TEXT EXCERPT:
# Starting a Fluval Spec V. Newby advice.



## difrent7 (Nov 24, 2012)

Hey I think you are off to a great start. I have a Fluval Spec V but only have java fern, java moss, flame moss, and H. polysperma. Everything has been fine with stock lighting no real growth besides on the H. polysperma but that is pretty much expected. I think for now you should try it out and see how it treats you without adding anything. I think you might be able to keep DHG alive with the light but the growth might be super slow. It is kinda trial and error, some people have great luck with the stock light while some don't. Either way keep us posted on what you end up doing!


----------



## Oneiros (Feb 11, 2013)

Iotari, I'm going to be watching this thread closely since I'm going to try the same thing in a couple of weeks 

Does anyone know what the watts/gallon of the Spec V is out of the box?


----------



## Iotari (Feb 10, 2013)

Went around today pricing everything. Looking to try and start up this weekend. Should I use root tabs or and kind of base layer substrate, or is ECOcomplete enough?


----------



## defender.TX (Jan 29, 2013)

RECORDS:
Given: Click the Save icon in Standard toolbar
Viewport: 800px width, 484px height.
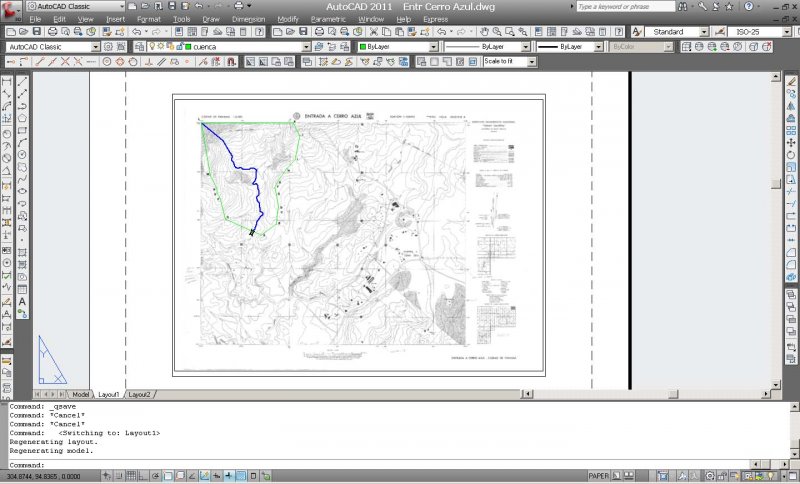Looking at the screenshot, I should point(34,32).
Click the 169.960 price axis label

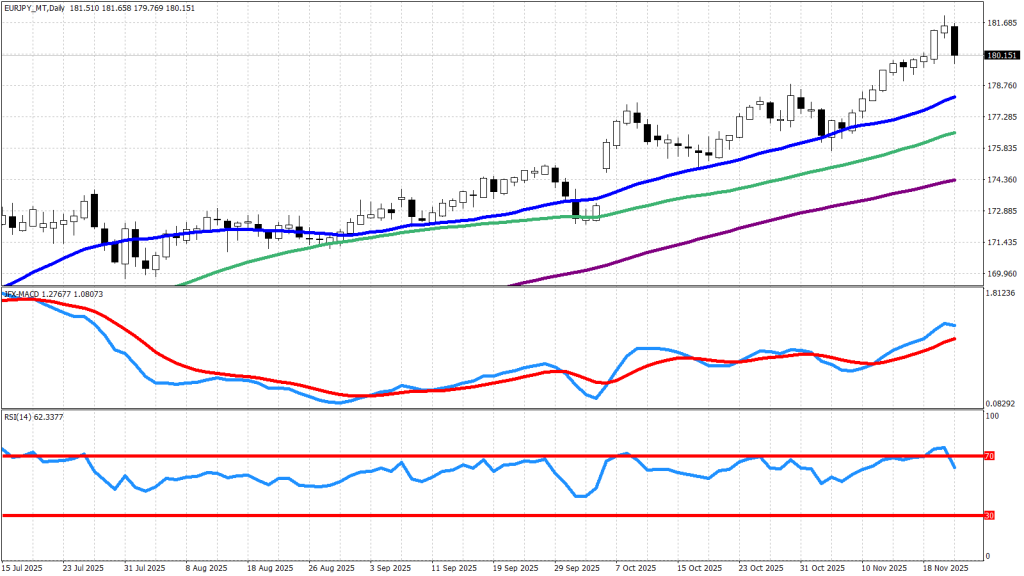1001,274
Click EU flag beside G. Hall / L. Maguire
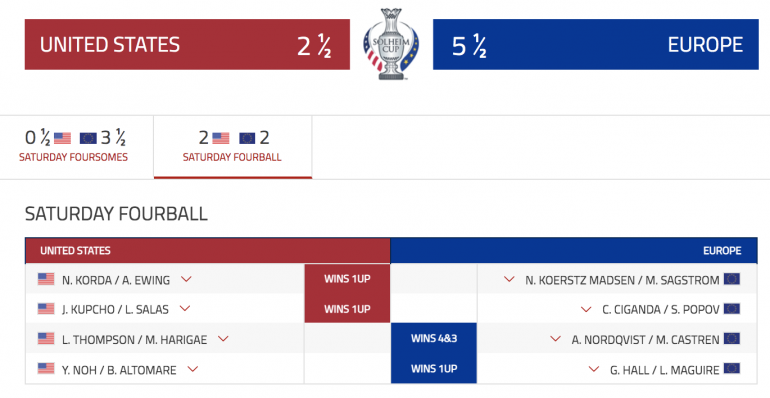 point(732,369)
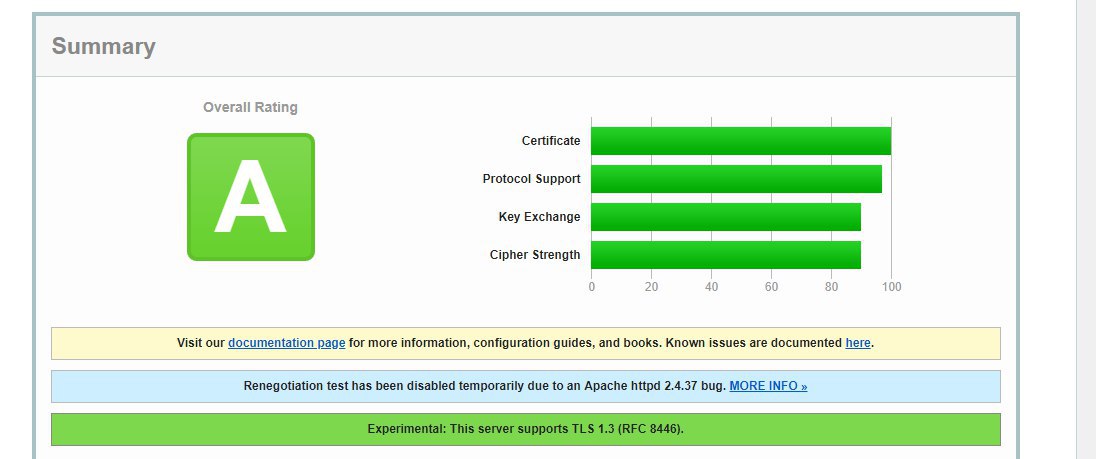Open the documentation page link

pyautogui.click(x=286, y=343)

TO-DO LIST:
a) According to the forum thread, which plants does difrent7 have in the Fluval Spec V?
b) Extract every line of all the rows that follow the forum thread, keeping each line exactly as it stands. Omit the pictures from your answer.

RESPONSES TO THE EXERCISE:
a) Java fern, java moss, flame moss, and H. polysperma.

b)
Given: Click the Save icon in Standard toolbar
Viewport: 800px width, 484px height.
Looking at the screenshot, I should point(34,32).
Click the 169.960 price axis label

1001,274
Click EU flag beside G. Hall / L. Maguire
 point(732,369)
Open the documentation page link

pyautogui.click(x=286, y=343)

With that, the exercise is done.